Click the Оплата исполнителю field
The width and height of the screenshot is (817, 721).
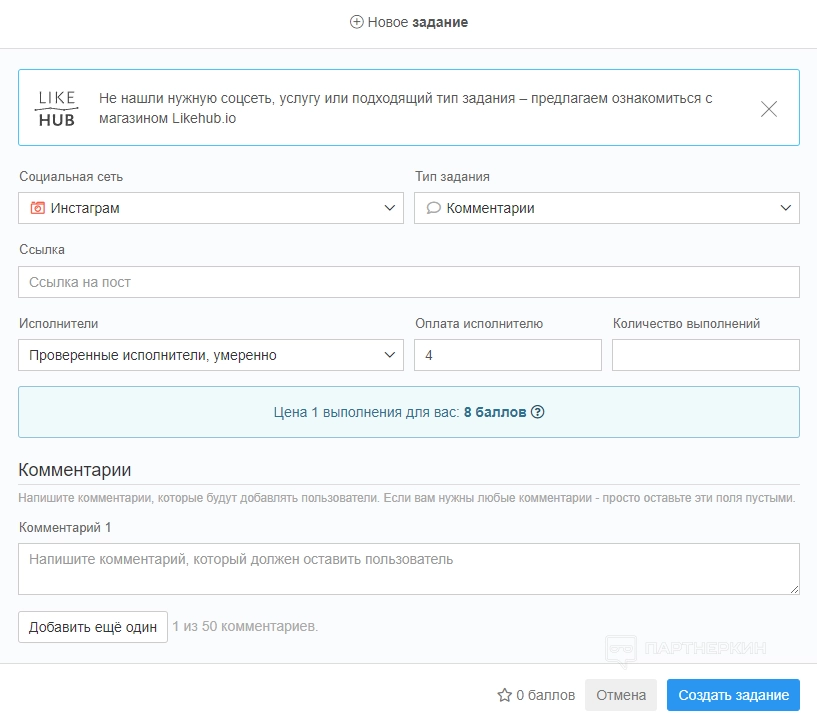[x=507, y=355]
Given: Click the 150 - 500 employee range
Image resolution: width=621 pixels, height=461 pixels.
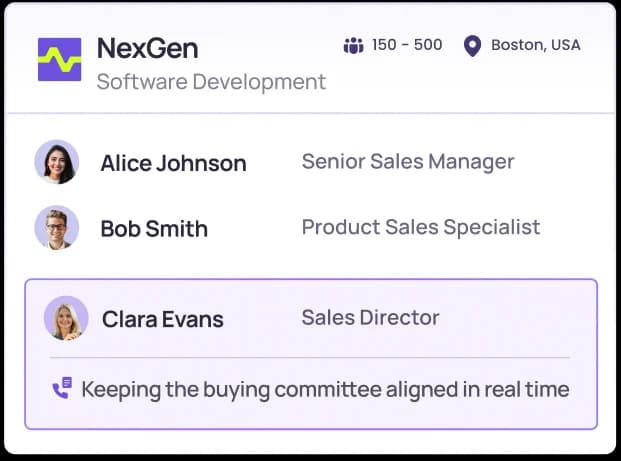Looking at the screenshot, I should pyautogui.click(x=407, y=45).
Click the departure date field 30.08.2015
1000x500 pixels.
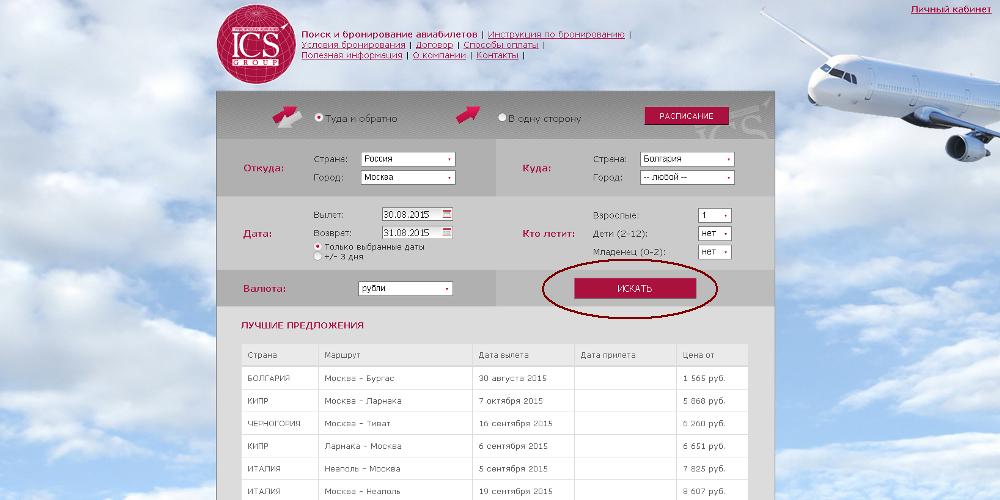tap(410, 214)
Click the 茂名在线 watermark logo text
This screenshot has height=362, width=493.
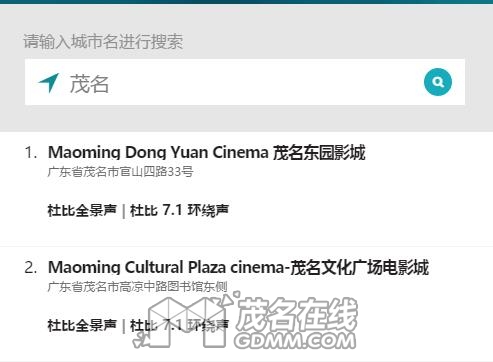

...

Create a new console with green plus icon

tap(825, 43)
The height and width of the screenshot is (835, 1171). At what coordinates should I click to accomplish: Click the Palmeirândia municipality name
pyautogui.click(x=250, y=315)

* * *

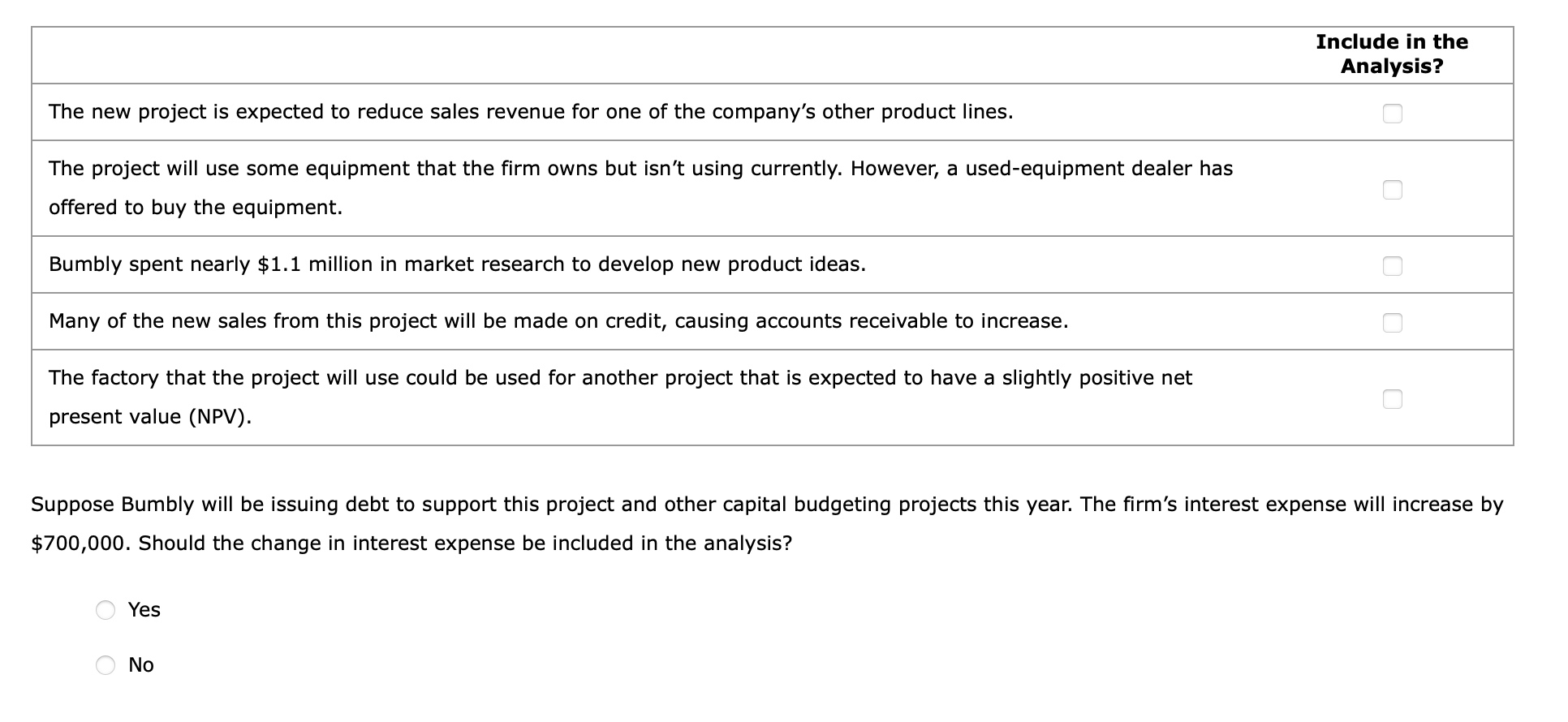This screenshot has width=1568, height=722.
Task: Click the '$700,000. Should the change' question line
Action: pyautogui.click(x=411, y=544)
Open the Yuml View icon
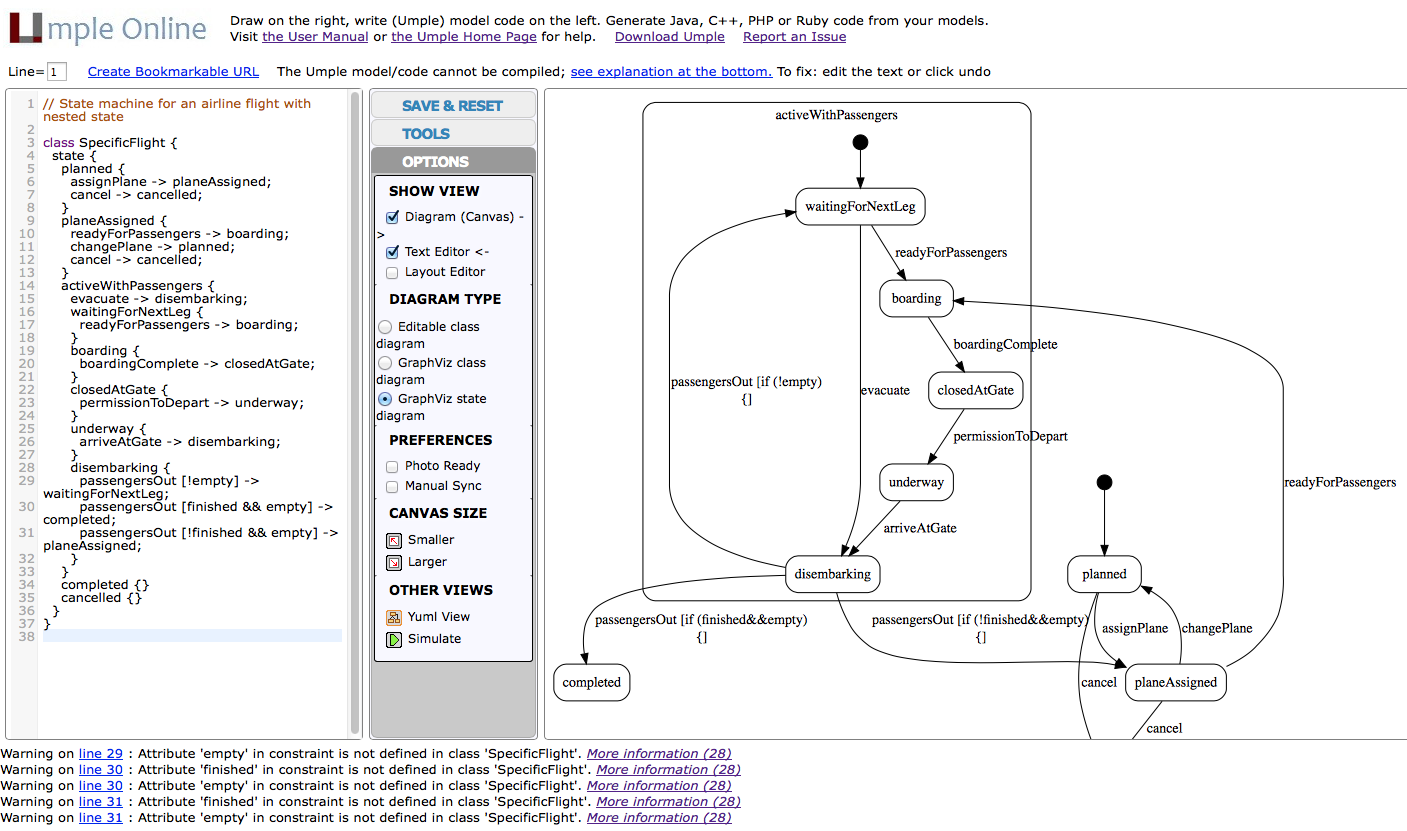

### WHAT THE TASK REQUIRES
Return exactly the part of the listing above that opens with the line containing "Image resolution: width=621" and closes with the line containing "This screenshot has height=362, width=493.". Pictures stay out.

### EXPECTED ANSWER
Image resolution: width=621 pixels, height=461 pixels.
Looking at the screenshot, I should pyautogui.click(x=407, y=45).
Click the departure date field 30.08.2015
1000x500 pixels.
tap(410, 214)
Click the 茂名在线 watermark logo text
This screenshot has height=362, width=493.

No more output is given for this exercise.